I personally use this forum as my team for advise and help, as the Docs and nurses are a little hopeless in my area of the UK.

Also lets me honest, you are the person with this condition not him, if you don't look after yourself, who will, even a caring partner would get a little upset if you did not look after yourself I think.

If this all does not work, get rid of him ( I am sorry to say ), as you would be so much better off without him.

Also I am sorry if I have been a little to the point or upset you in any way.

Please take care,

Cheers
Simply_h
 
Tinytoez said:
Hi Guys
I have a partner who just doesnt understand/believe I have Diabetes.
When I was told I was Glucose Intolerant 3 weeks ago, I told him and tried explaining what it was all about, we were in a shop and I tried to explain to him why I couldnt eat a pizza and a indian take away and he rolled his eyes and walked off, I asked him what his problem was and told me that he didnt the doctors had got my blood results right as they could have "got them wrong", he then told me that he had lived with an hypercondric (his mother) for 30 years and he wasnt about to start again with me, we got home and I blew my top at him! I told him it wasnt my fault about his mother and that I had tried to explain to him and he didnt want to know, and left it at that.

A few days later we were at a funeral and I said I couldnt really eat anything, he said to me that we have just lost a lady to cancer who never did anything wrong Im sure it wont kill you, I left it at that but the next night I spoke to him about it, saying to him that if he couldnt handle Glucose Intolerance he would never handle Diabetes and basically told him to buck up or b*%%er off, so he said he would try.

Well now Ive been told I am Diabetic and hes still not much better, having me eat a meat pie (his mother cooked and they get moody if I refust to eat), weve been together 7 years and I thought he was better than this, I do have other medical issues too, but my priority is my health and its hard enough to deal with my myself, a little support and understanding wouldnt hurt.

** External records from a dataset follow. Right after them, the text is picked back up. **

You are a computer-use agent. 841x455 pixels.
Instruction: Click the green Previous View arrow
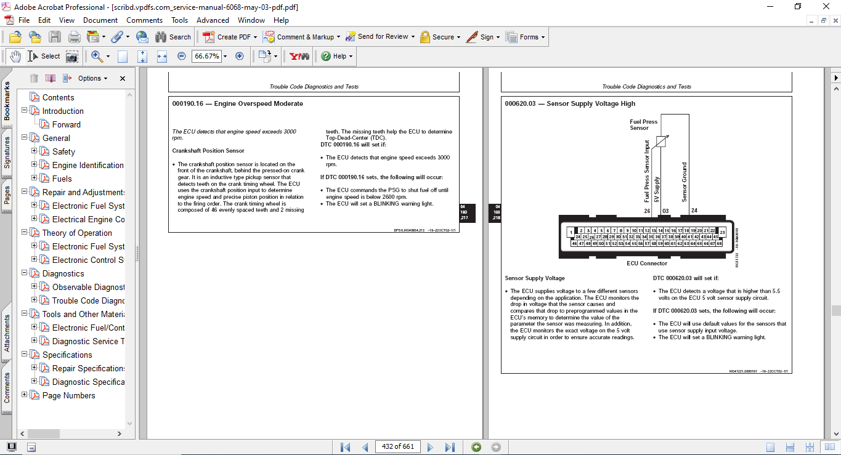point(476,447)
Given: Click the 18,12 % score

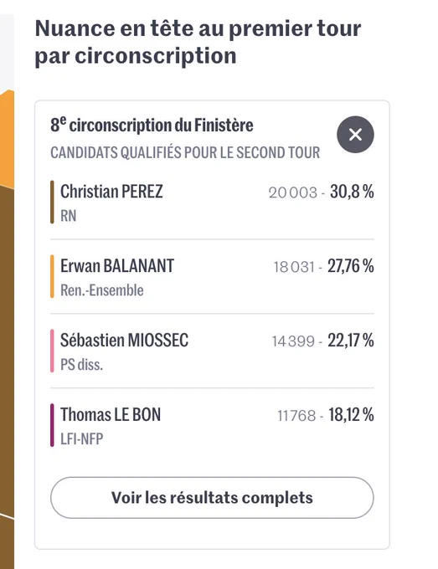Looking at the screenshot, I should point(351,415).
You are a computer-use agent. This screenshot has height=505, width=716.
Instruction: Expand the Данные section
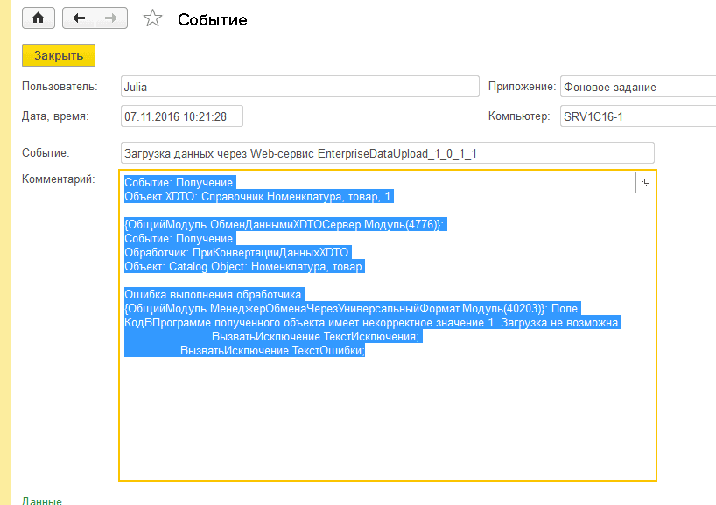[x=41, y=501]
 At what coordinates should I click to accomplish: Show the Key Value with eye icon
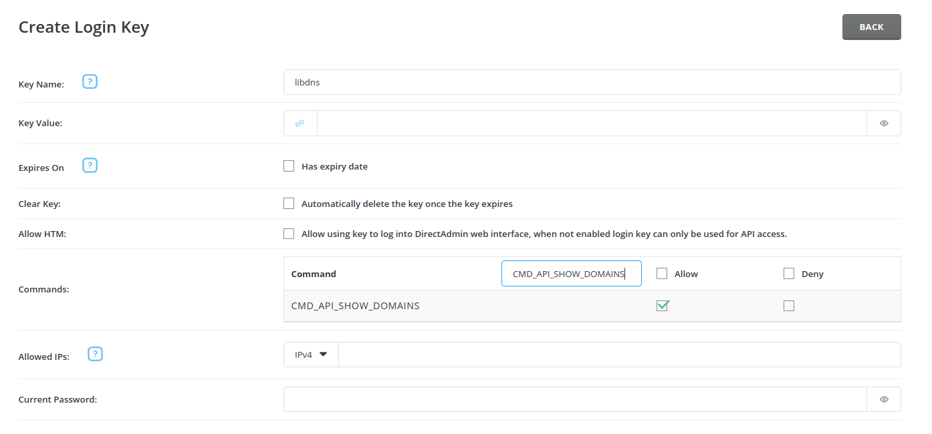(x=884, y=123)
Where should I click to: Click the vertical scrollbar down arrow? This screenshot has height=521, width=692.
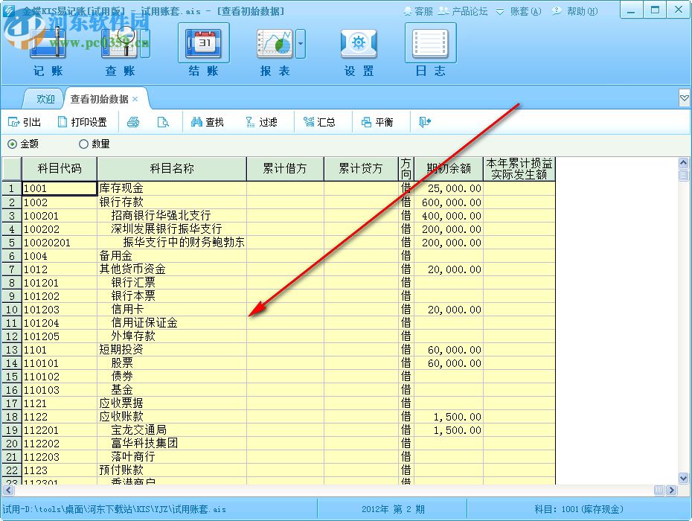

Any advise on what I can do please guys, Im seriously thinking about ending it, and not just over this.

What a sad state of affairs.

Nobody here can tell you what you must do, it is your decision. We can say what we would do and I would read him his fortune and suggest he plays on the nearest motorway and takes his mum's pie with him.. I doubt this is just about your diagnosis, this man has rigid ideas about how people in his life should be behaving IMHO.

Ask yourself, has this relationship become a habit as opposed to being in love with someone who gives you butterflies in the tummy every time you see him?
Can you see yourself in this relationship for the next 10, 20, 30 years.
Have you settled for second best or is this the man you consider as Mr. Right or is he Mr. Maybe?
Do you think that you can change him?
Do you think that he is a mummy's boy?
Have you ever presented him with a list of things that annoy you about him?
Does he call the shots about decisions?
Can you list 5 things that you would miss if he wasn't around?
Can you list 5 things that would please you if he wasn't around?

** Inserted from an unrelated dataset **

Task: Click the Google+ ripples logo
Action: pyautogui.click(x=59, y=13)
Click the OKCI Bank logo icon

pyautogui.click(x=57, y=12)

I could go on but I am sure you get the picture. Don't sell yourself short, this is your life and it is not a rehearsal.

Hope things become clearer for you and the decisions that lie ahead.

Take care.
 
TinyToez , Ditch him, move on , don't waste any more time, he needs somebody who fits his image of normal.

Good luck, I see that you haven't posted for a while, how about an update on your situation.